Turkey's prime minister refused to be drawn on whether he will run for president, a day after protests against a possible presidential bid by the Islamic-rooted politician.
Recep Tayyip Erdogan's party has been eroding secular Turks' longtime grip on power, and many fear the country would turn toward Islam if he were to become president.
Saturday's protest, with an estimated crowd of more than 300,000 people, was one of the country's largest in decades, with protesters changing: "We don't want an imam as president!" and "Turkey is secular and will remain secular!"
Speaking during a trip to Hanover, Germany, Erdogan told a Turkish audience that he was not intent on becoming president. But he said he wanted to serve his country.
"We don't care about ranks and positions," the government-run Anatolia news agency quoted the prime minister as saying. "What if you become prime minister or president _ according to our values, when you die you end up in a two-square-meter place."
"But (when you die) they will ask you: what did you do for the lands you lived in, what did you do for the people, what kind of service did you deliver?" Anatolia quoted him as saying.
Erdogan has brandished his strong religious convictions, speaking out against restrictions on women wearing Islamic-style head scarves in government offices and schools and taking steps to bolster religious institutions in the country, which was founded after World War I on the principle of secular rule.
He also tried to criminalize adultery before being forced to back down under intense pressure from the European Union, which Turkey is trying to join.
The country's pro-secular president, Ahmet Necdet Sezer, has been a brake on the pro-Islamic movement but he is stepping down on May 16. Erdogan's Justice and Development party, which dominates parliament, is expected to announce its candidate this month to replace Sezer in the appointed presidency.
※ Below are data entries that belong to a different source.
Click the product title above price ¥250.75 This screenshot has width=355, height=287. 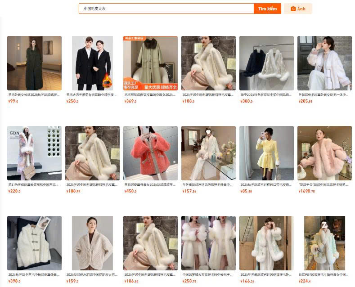pos(208,274)
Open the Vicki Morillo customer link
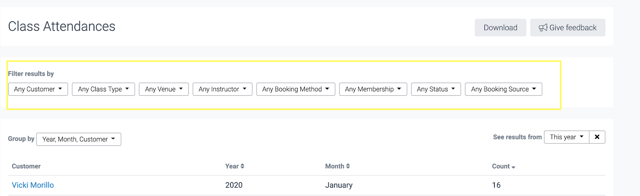This screenshot has height=196, width=640. [x=33, y=185]
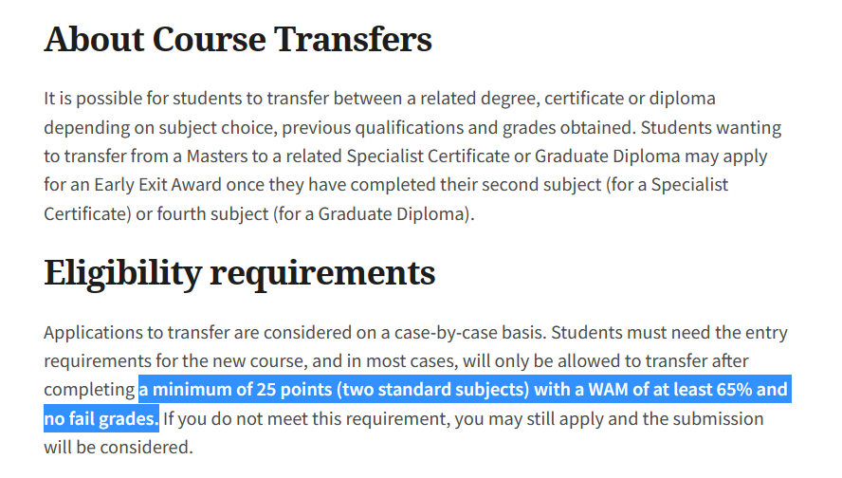This screenshot has width=842, height=478.
Task: Click the phrase "requirements for the new course"
Action: coord(175,361)
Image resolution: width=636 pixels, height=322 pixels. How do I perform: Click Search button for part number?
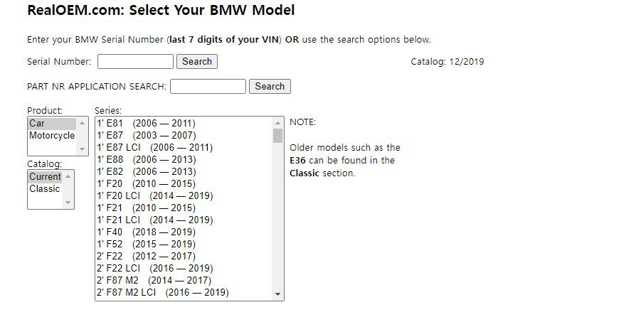click(270, 86)
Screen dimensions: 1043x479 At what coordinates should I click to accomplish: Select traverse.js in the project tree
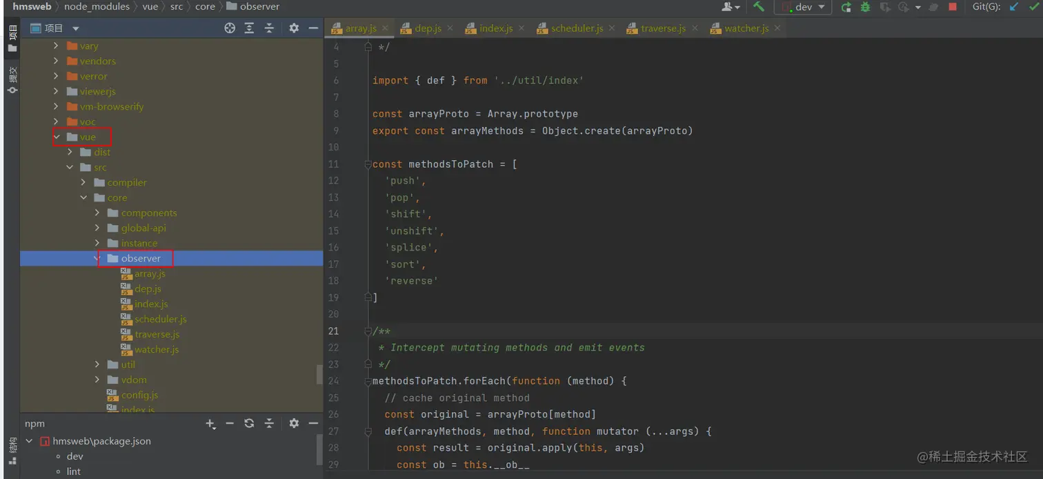point(157,334)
Erdogan is expected to announce whether he will run after a meeting with his party on Wednesday.
If he runs, the party is expected to select him as president. Another pro-Islamic official could then be selected for the premiership, placing the executive branch entirely under the control of the Islamic-leaning ruling party.
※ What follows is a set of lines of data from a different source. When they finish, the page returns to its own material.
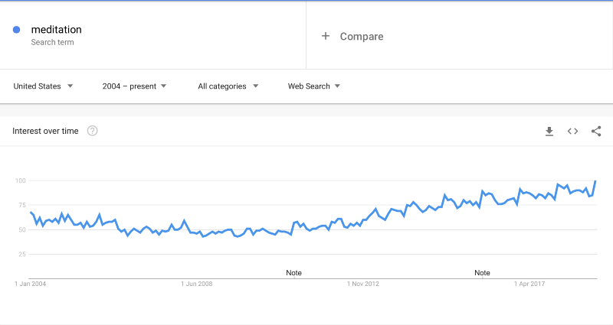Expand the 2004 – present time range dropdown

coord(134,86)
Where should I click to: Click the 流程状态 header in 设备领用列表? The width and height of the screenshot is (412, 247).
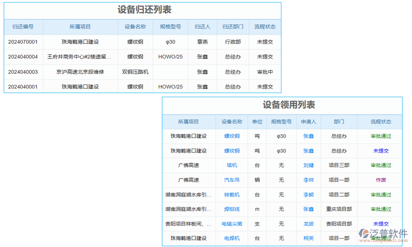(x=379, y=122)
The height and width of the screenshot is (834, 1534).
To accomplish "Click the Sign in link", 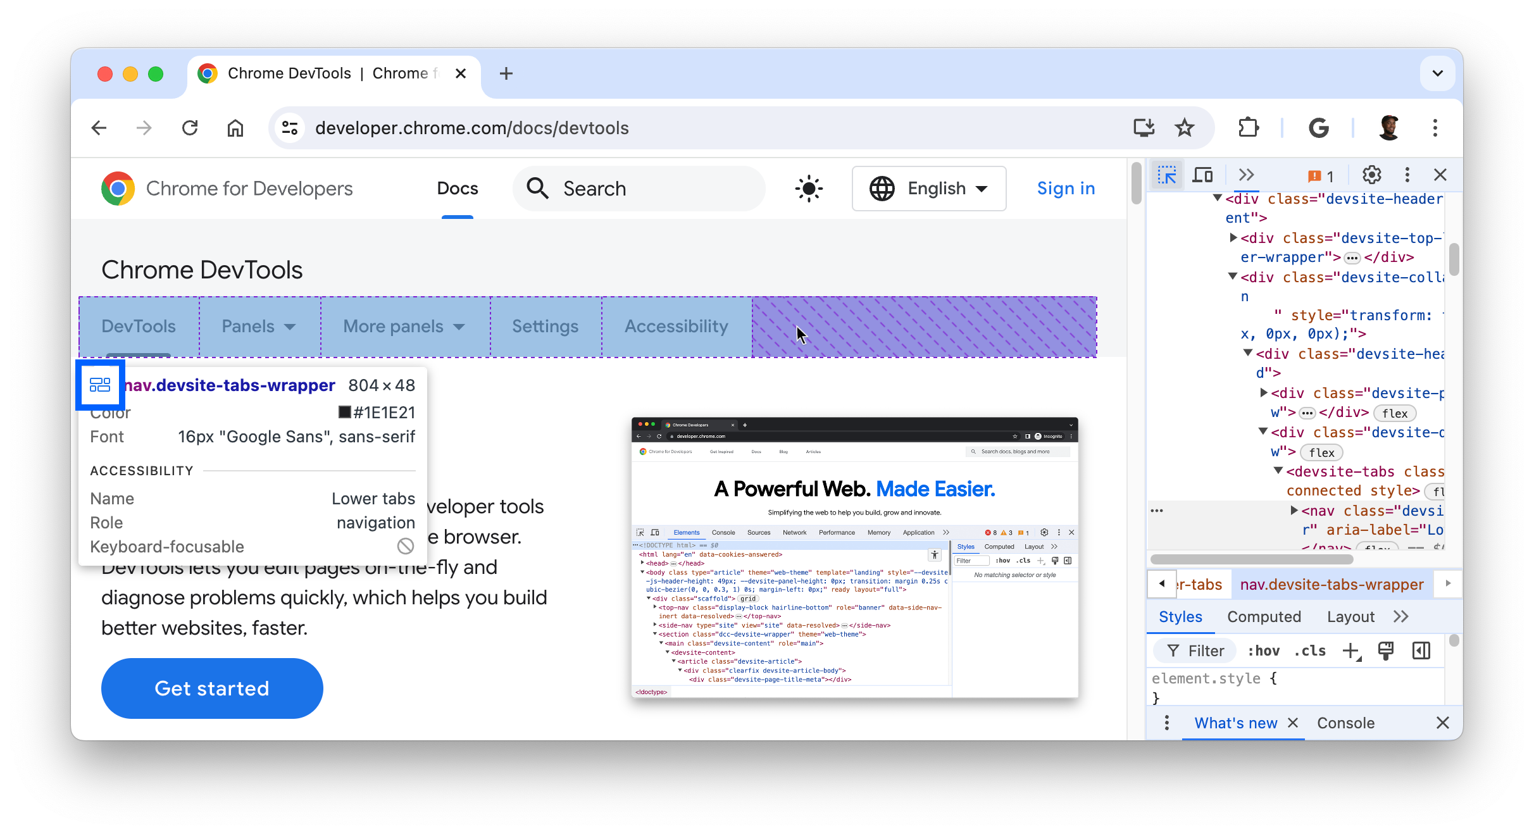I will 1066,188.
Turkey aspires to become the first Muslim member of the European Union, and has long touted itself as a bridge between the Western and Islamic worlds. Erdogan enjoys some support in Europe and the United States, where backers hold up Turkey as proof that devout Islam and democracy can be compatible.
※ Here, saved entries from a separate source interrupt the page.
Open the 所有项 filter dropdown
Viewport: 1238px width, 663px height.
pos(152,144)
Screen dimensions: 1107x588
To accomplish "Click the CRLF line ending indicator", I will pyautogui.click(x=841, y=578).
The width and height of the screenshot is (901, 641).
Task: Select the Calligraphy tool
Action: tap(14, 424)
But many opponents at home are suspicious. Tens of thousands of people traveled overnight from across the country to attend Saturday's rally in Ankara.
Military officials estimated the crowd at more than 300,000, while organizers put the figure at more than 1 million. Military estimates of past demonstrations have generally proven more accurate than organizers' numbers.
The rally was held near the mausoleum of Mustafa Kemal Ataturk, the revered founder of modern Turkey and the symbol of its secular identity. Starting in 1923 in the ruins of the Ottoman Empire, Ataturk, a soldier, set about on a series of secular reforms that imposed Western laws, replaced Arabic script with the Latin alphabet, banned Islamic dress and granted women the right to vote.
The fiercely pro-secular military staged three coups between 1960 and 1980, pressured a pro-Islamic premier _ Erdogan's mentor _ out of power in 1997, and retains a strong influence over politics.
"We hope that someone who is loyal to the principles of the republic _ not just in words but in essence _ is elected president," Gen. Yasar Buyukanit, chief of the military, said Thursday in a statement widely interpreted as a warning to Erdogan not to run for the post.
Analysts have warned that the economy could be affected by any severe tension between the government and the military.